_PROBLEM REQUIREMENTS_
Please reproduce, word for word, the stretch of the AWS exam advice post below that runs from "Some useful guidelines" up to and including "- specialty exam?".

_EXCERPTED PASSAGE_

Advice on taking the AWS Machine Learning - specialty exam

Some useful guidelines & tips for passing the AWS Machine Learning–Specialty exam from someone who just passed it

Hi, my name is Fabrice Guillaume and I recently passed the AWS Machine Learning - specialty exam. I thought I would share some of my experiences to help others prepare for this exam, that I would categorize as “rather challenging but totally do-able if you are well prepared.”

This blog has three parts. First, I will cover why someone might want to take the AWS Machine Learning - Specialty exam. Then I will share some of the online materials that I found useful to prepare for the exam. And finally I will provide some tips for passing the exam.

1. Why should you take the AWS Machine Learning - specialty exam?

First, to stay up to speed with new developments in tech and ML/AI. These disciplines move extremely fast and are in the process of revolutionizing our world with some really interesting capabilities enabled in our day-to-day life. For example, recommendations engines like Netflix suggesting the next show to binge based on other customer’s selections, Spotify and its personalization of audio tracks based on user preferences and community’s feedback, Apple’s personal assistant Siri, Amazon Alexa’s Smart Home Hub to control many connected devices, and Tesla’s Autopilot (self driving) car capabilities. Not to mention Capital One’s very own intelligent assistant Eno that helps look out for you and your money 24/7. Bottom line - the ML/AI revolution is happening already, and it is only going to accelerate and become further entrenched in our day-to-day lives. This means staying up to speed with this ever-moving and accelerating high speed train of Transformative/Predictive/Revolutionary AI based capabilities is paramount in the fields of tech and machine learning engineering.

_DATA EXTRACT_
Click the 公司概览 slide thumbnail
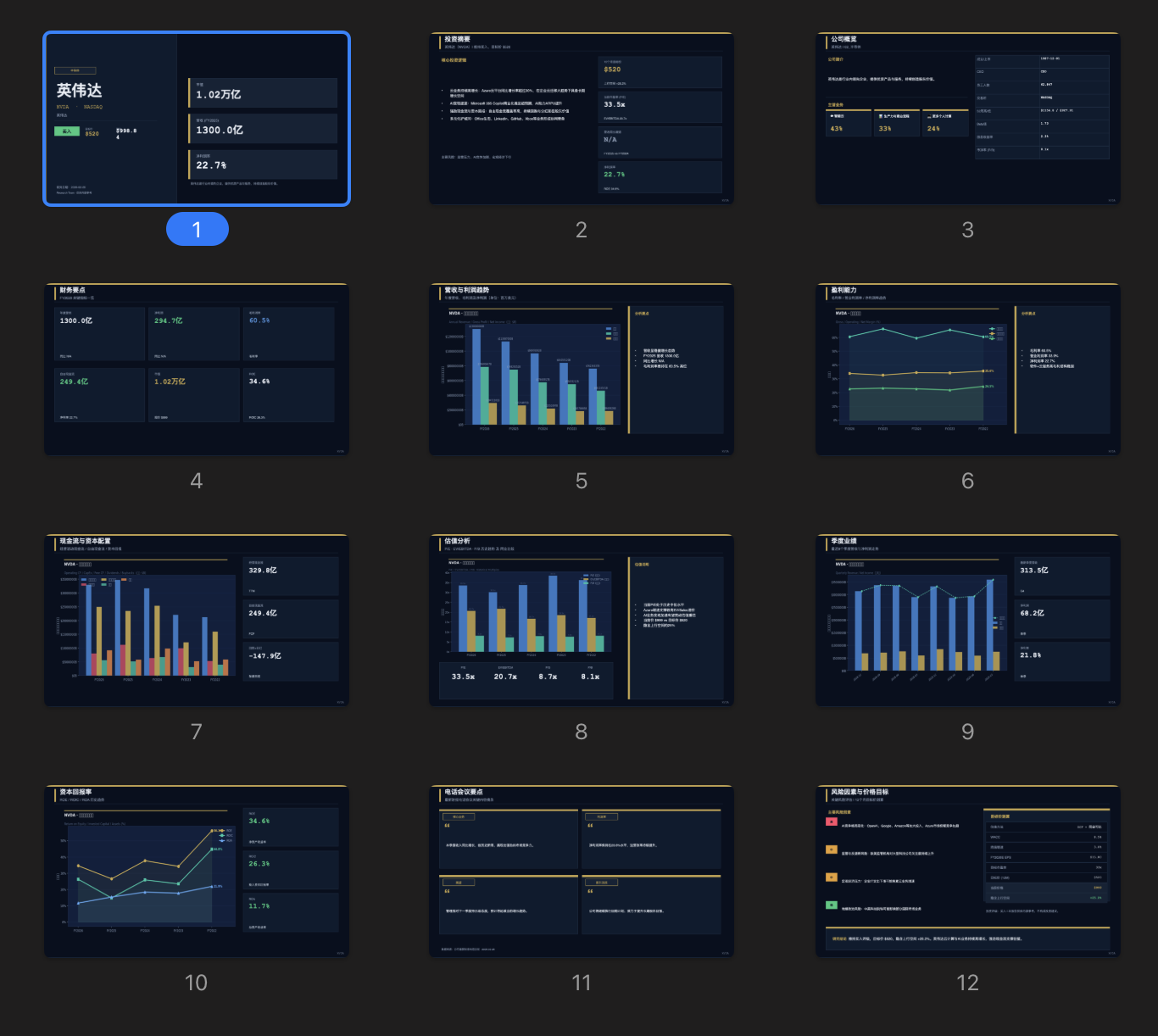 (x=967, y=119)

_FINAL RESULT_
Some useful guidelines & tips for passing the AWS Machine Learning–Specialty exam from someone who just passed it

Hi, my name is Fabrice Guillaume and I recently passed the AWS Machine Learning - specialty exam. I thought I would share some of my experiences to help others prepare for this exam, that I would categorize as “rather challenging but totally do-able if you are well prepared.”

This blog has three parts. First, I will cover why someone might want to take the AWS Machine Learning - Specialty exam. Then I will share some of the online materials that I found useful to prepare for the exam. And finally I will provide some tips for passing the exam.

1. Why should you take the AWS Machine Learning - specialty exam?